Segment Start: RAW DATA
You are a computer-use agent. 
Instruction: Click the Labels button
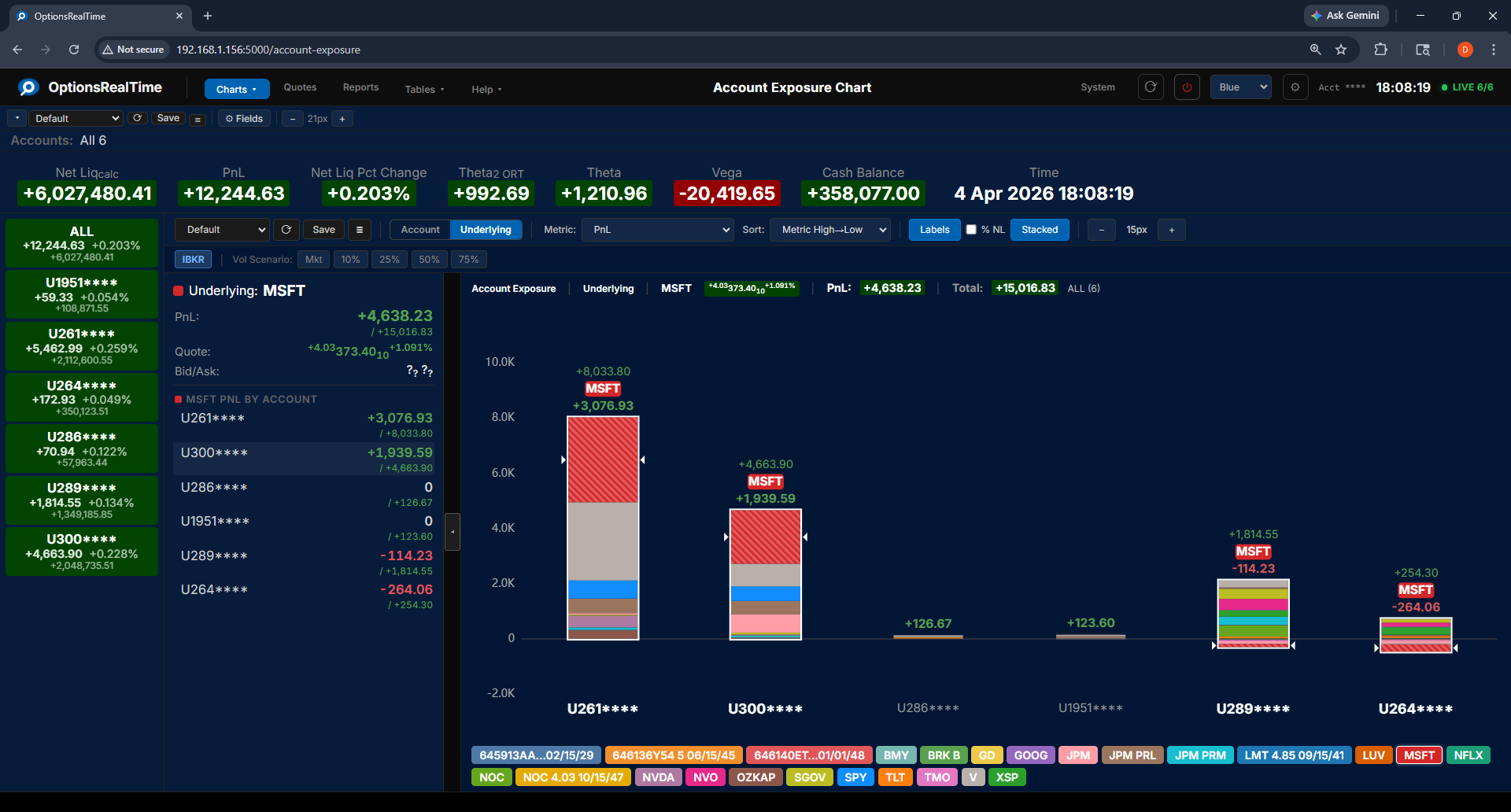coord(934,230)
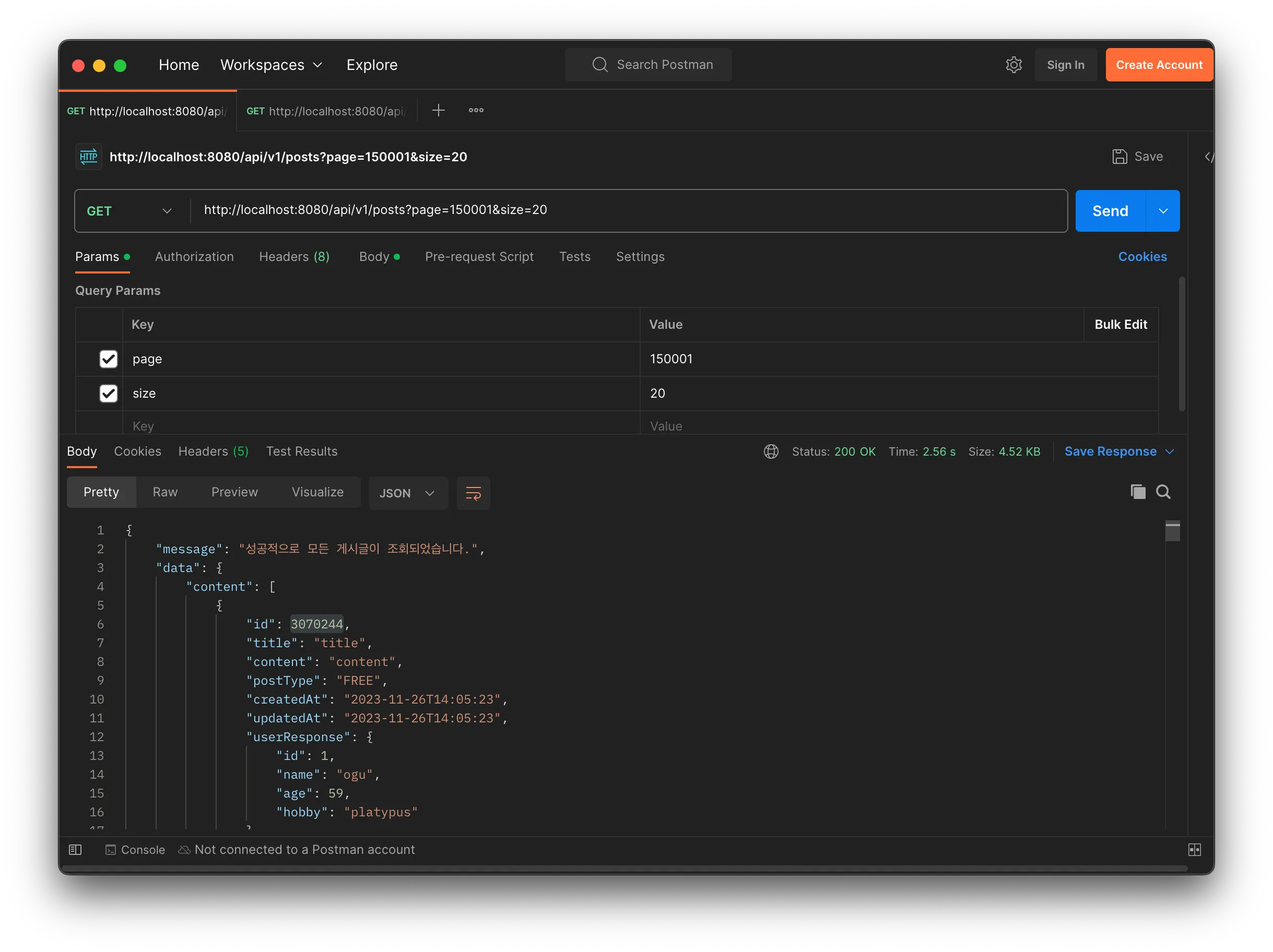Image resolution: width=1273 pixels, height=952 pixels.
Task: Expand the Send button arrow dropdown
Action: point(1162,211)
Segment End: RAW DATA
Print every line of the material above exactly as it reads, skipping the pictures.

You are a computer-use agent. 
Instruction: Click the Labels button
coord(934,230)
Image resolution: width=1273 pixels, height=952 pixels.
Task: Expand the Send button arrow dropdown
Action: point(1162,211)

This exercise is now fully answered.